Hay una frase del propio Aubert que me parece muy buena para describir el vino:
"La unión ideal entre la Sonoma Coast y un Grand Cru blanco de Borgoña."
Tanto en nariz como en boca lo que más destaca es la mineralidad, muy marcada. Hay también cítricos maduros, frutos secos, bollería (brioche) y aromas florales, todo envuelto en ese aroma de piedra húmeda. Hay también tostados pero destacan poco y están muy bien integrados pese a la barrica nueva.
En boca da un equilibrio fantástico entre tensión y concentración. No es exageradamente afilado pero sí razonablemente vertical...y sin embargo es también amplio, medianamente denso. Y la acidez todavía marcada y aportando frescura. El final es larguísimo con un posgusto muy mineral y salino.

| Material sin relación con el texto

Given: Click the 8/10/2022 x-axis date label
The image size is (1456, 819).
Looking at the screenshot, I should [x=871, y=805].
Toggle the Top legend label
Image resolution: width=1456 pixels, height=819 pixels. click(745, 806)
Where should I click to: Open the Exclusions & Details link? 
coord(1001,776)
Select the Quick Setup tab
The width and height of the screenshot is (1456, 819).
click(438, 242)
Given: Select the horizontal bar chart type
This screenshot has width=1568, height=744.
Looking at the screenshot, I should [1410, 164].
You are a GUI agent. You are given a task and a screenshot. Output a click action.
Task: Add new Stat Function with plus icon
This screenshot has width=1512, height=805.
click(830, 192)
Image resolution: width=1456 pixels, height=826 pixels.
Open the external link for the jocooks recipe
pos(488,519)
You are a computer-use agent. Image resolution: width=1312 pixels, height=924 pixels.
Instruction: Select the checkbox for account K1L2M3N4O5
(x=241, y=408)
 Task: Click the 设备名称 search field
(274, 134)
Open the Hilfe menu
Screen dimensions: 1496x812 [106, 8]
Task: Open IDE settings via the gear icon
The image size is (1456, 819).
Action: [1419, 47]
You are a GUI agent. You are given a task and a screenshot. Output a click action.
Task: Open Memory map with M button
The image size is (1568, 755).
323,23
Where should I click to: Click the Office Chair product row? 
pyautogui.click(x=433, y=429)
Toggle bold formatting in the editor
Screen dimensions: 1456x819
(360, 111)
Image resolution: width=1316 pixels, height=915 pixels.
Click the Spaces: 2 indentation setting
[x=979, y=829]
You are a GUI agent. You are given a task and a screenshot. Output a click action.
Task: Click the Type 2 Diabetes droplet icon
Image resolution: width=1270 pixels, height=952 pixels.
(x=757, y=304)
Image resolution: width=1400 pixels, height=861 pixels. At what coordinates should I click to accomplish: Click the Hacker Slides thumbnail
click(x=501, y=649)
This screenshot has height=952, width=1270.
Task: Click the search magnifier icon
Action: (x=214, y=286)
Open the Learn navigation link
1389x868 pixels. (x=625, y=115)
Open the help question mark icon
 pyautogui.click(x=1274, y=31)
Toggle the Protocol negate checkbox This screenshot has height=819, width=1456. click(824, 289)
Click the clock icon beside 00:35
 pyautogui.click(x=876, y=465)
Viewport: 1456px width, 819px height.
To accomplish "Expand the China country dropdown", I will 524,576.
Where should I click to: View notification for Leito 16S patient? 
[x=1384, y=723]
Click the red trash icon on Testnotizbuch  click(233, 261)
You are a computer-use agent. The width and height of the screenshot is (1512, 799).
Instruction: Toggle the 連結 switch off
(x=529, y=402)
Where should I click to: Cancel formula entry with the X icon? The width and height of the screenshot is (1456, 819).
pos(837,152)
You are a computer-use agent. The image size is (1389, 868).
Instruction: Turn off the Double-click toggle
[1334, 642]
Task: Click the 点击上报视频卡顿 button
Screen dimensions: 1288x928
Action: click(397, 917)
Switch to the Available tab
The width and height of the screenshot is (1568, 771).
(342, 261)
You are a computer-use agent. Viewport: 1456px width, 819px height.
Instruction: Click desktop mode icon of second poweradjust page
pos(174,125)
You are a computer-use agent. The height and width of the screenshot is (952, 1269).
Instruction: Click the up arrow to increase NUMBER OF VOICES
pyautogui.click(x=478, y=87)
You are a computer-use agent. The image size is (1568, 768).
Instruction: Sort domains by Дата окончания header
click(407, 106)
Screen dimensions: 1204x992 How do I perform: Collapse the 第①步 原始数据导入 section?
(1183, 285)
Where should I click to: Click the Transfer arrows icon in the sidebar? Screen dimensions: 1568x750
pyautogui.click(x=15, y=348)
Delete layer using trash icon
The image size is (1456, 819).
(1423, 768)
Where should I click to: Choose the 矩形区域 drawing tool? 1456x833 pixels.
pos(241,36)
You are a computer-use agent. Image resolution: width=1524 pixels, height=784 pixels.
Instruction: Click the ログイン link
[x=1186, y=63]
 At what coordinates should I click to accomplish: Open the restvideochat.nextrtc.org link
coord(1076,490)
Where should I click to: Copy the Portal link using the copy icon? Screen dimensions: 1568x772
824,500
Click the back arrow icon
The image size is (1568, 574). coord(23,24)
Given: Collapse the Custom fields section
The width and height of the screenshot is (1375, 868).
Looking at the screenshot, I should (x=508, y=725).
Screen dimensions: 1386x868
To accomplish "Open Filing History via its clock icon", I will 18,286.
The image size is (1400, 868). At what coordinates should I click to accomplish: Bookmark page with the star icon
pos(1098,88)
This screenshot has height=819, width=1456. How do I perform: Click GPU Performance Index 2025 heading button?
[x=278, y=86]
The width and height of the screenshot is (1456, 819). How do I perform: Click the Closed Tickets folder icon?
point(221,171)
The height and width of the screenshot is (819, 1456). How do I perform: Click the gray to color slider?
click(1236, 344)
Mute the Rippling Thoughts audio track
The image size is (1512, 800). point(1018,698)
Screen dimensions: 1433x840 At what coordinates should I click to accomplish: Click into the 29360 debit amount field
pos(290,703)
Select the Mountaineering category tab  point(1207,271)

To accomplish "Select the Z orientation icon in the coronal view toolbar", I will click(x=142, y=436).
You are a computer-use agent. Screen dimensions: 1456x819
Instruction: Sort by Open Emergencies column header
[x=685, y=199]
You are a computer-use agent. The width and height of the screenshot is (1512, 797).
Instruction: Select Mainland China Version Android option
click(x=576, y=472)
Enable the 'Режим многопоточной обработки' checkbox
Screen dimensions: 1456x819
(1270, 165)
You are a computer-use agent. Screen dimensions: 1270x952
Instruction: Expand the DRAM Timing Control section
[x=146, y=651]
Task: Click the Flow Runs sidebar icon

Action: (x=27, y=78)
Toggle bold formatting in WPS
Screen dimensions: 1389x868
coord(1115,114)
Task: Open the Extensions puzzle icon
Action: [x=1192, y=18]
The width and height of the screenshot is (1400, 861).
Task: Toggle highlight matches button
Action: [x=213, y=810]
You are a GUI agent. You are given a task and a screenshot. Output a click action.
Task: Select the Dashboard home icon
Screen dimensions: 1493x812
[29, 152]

Me ha sorprendido que al igual que el Powder House que caté hace tres meses pese a tener 15º de contenido alcohólico no hay el más mínimo atisbo de calidez. Mis compañeros de cata (la hicimos a ciegas) quisieron comprobar en la botella ese nivel de alcohol porque no se lo podían creer.
Fue el "vino de la noche" en nuestra cata y eso que tuvo competencia muy seria (un Peter Michael Belle Cote 2012, un Genelotte de Comtesse de Cherisey, un Pur Sang de Dagueneau, un Le Meal Blanc 2012 de Chapoutier y un Coche-Dury Bourgogne Aligoté).